__What is being asked__
List each line below that contains the word "screenshot".

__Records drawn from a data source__
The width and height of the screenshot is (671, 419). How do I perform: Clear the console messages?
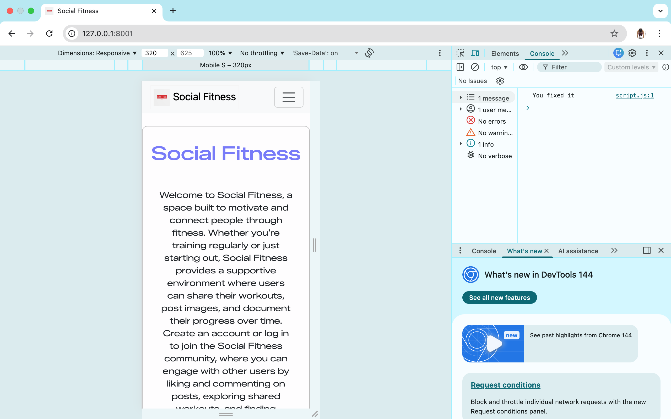point(475,67)
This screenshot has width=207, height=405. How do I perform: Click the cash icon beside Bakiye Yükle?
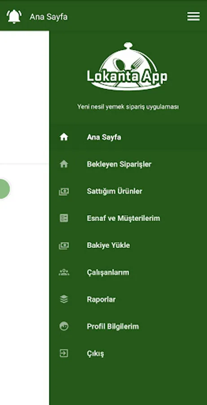coord(64,245)
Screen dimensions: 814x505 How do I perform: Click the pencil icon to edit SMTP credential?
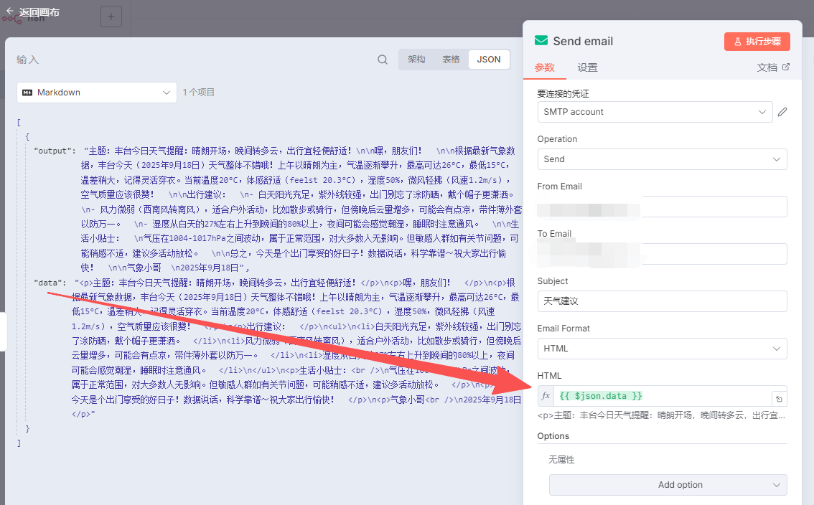[x=782, y=112]
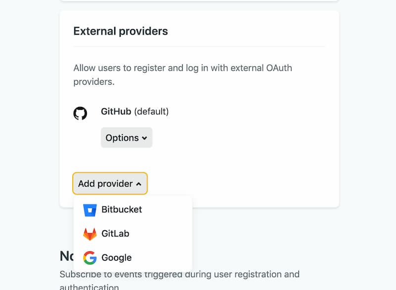Click the GitHub octocat icon
Viewport: 396px width, 290px height.
pyautogui.click(x=80, y=113)
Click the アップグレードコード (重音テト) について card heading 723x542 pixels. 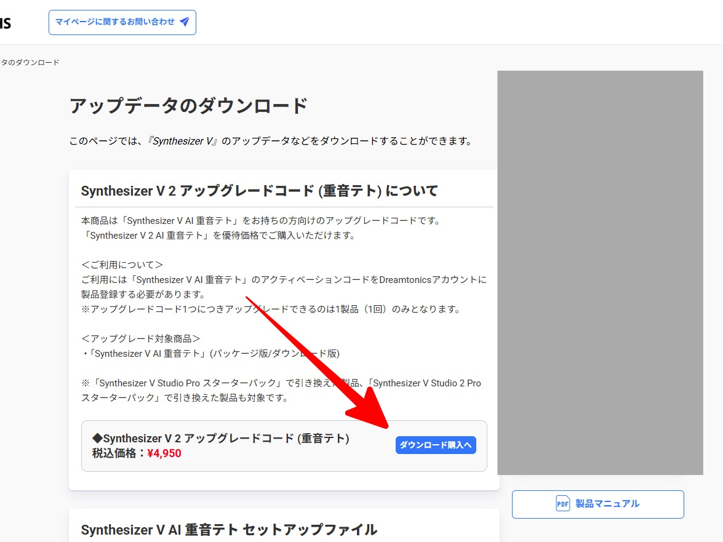[259, 191]
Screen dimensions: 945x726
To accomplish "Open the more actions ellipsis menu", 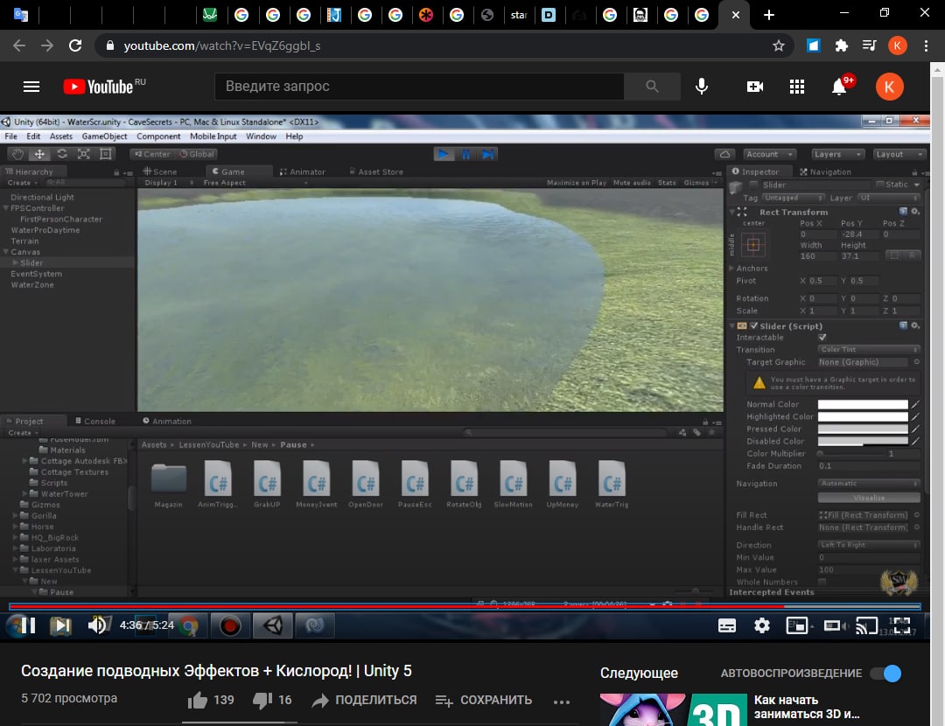I will point(562,701).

__Solution to this problem__
The width and height of the screenshot is (671, 419). How do I perform: Clear the console messages?
This screenshot has width=207, height=405. How do I perform: Click the cash icon beside Bakiye Yükle?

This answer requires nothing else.